Geheime Atomtransporte sind keine Seltenheit, in der Regel aber werden nicht plutonium- sondern uranhaltige Stoffe transportiert. Das NRW-Wirtschaftsministerium verzeichnete im Jahr 2015 insgesamt 421 Atomtransporte, die aus NRW abfuhren, das Land durchquerten oder dieses zum Ziel hatten. Dies geht aus der Antwort des Wirtschaftsministeriums auf eine Anfrage der Fraktion der Piraten hervor. Zunächst berichtete die "WAZ" über die geheimen Transporte. Besonders häufig wurde die Uran-Anreicherungsanlage in Gronau angesteuert.

177 Transporter, beladen mit zuteilen hunderten Tonnen Uranhexafluorid, erreichten oder verließen die Anlage im westlichen Münsterland im vergangenen Jahr. Dem Wirtschaftsministerium zufolge erreichte die größte Ladung Gronau am 15. Januar: Damals wurden 571,46 Tonnen Uranhexafluorid nach Gronau geliefert. Der Gefahrengut-Transport kam aus Frankreich und erreichte Gronau per Bahn.

Im Juni 2015 erreichten noch einmal Uranhexafluorid-Mengen ähnlicher Größenordnung die Anlage: Am 2. Juni und am 16. Juni wurden 522,97 beziehungsweise 523,27 Tonnen angeliefert. Die Lieferungen, die ebenfalls mit der Bahn Gronau erreichten, waren in den USA auf die Reise geschickt worden.

Ebenfalls mehr als als hundert Transporte verzeichneten die Behörden für die Konditionierungsanlage in Duisburg, wo radioaktiver Müll vorbehandelt wird. 66 Transporte erreichten Duisburg auf der Straße oder über Schienen. Beladen waren sie mit bis zu 15.000 Kilogramm Atommüll, der größtenteils aus Deutschland stammte. 67 Transporte verließen die Anlage wieder. Die Zahl der Transporte nach oder von Duisburg hat sich damit innerhalb eines Jahres fast verdoppelt. 2014 wurden 73 Transporte verzeichnet. 2015 waren es 133.
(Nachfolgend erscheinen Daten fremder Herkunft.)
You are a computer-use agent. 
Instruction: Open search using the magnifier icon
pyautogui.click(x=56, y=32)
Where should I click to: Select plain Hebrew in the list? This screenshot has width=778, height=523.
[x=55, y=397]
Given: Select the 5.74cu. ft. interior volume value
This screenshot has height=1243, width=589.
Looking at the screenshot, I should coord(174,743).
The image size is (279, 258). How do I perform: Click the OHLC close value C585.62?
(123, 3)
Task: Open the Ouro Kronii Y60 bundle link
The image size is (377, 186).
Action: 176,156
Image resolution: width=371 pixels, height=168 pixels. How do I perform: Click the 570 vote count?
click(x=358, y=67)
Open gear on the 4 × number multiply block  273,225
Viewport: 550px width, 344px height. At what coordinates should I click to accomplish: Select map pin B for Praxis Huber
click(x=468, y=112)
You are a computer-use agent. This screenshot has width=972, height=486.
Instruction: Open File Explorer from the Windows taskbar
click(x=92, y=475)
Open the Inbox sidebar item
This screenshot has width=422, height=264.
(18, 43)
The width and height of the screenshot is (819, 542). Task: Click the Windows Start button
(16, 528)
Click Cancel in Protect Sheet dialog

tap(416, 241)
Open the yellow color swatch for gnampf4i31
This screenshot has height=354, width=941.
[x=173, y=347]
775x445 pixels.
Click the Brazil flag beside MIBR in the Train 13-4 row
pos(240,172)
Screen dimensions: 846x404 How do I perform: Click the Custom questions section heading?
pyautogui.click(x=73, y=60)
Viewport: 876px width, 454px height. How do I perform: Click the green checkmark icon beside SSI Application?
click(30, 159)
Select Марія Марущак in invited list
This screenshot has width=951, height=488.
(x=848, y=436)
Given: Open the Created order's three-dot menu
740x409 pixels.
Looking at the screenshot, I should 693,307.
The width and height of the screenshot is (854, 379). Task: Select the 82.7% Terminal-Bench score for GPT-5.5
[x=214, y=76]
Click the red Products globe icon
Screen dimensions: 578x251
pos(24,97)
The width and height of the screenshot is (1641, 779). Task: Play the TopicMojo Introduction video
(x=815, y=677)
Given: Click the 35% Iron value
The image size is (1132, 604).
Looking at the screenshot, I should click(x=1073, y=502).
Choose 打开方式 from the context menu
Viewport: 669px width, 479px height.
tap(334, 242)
Weitere sechs Transporte gingen nach Ahaus. Diese allerdings waren nicht mit Kernbrennstoffen beladen. Außerdem durchquerten 76 internationale Transporte, die nach Belgien gingen oder von dort kamen, NRW. Fünf Atomtransporte kamen aus oder hatten die Niederlande zum Ziel. 24 weitere Transittransporte, die aus deutschen Häfen kamen, durchquerten 2015 NRW.

Zuletzt war von Umweltschützern Kritik an der Praxis laut geworden, dass die Landesregierung erst auf Anfrage aus dem Parlament über die Transporte informiert. Öffentlich gemacht werden sie vorab nicht. "Das liegt nicht daran, weil von den Transporten eine Gefahr ausgeht. Sondern damit sie ungestört ablaufen können", sagte ein Sprecher des NRW-Innenministeriums. In vielen Fällen sei auch die Polizei nicht informiert, "weil es nicht erforderlich ist", sagte der Sprecher.

Auch die Feuerwehr entlang der Transportstrecken würde nur informiert. "Sollte tatsächlich etwas passieren, wäre sie aber in der Lage, schnell vor Ort zu sein und auch für den Einsatz gerüstet", so der Sprecher des Innenministeriums. Die Ladungen enthielten oftmals radioaktive Abfälle aus Kliniken, Arztpraxen und der Forschung. Die größeren Castor-Transporte würden hingegen immer von Einsatzkräften begleitet.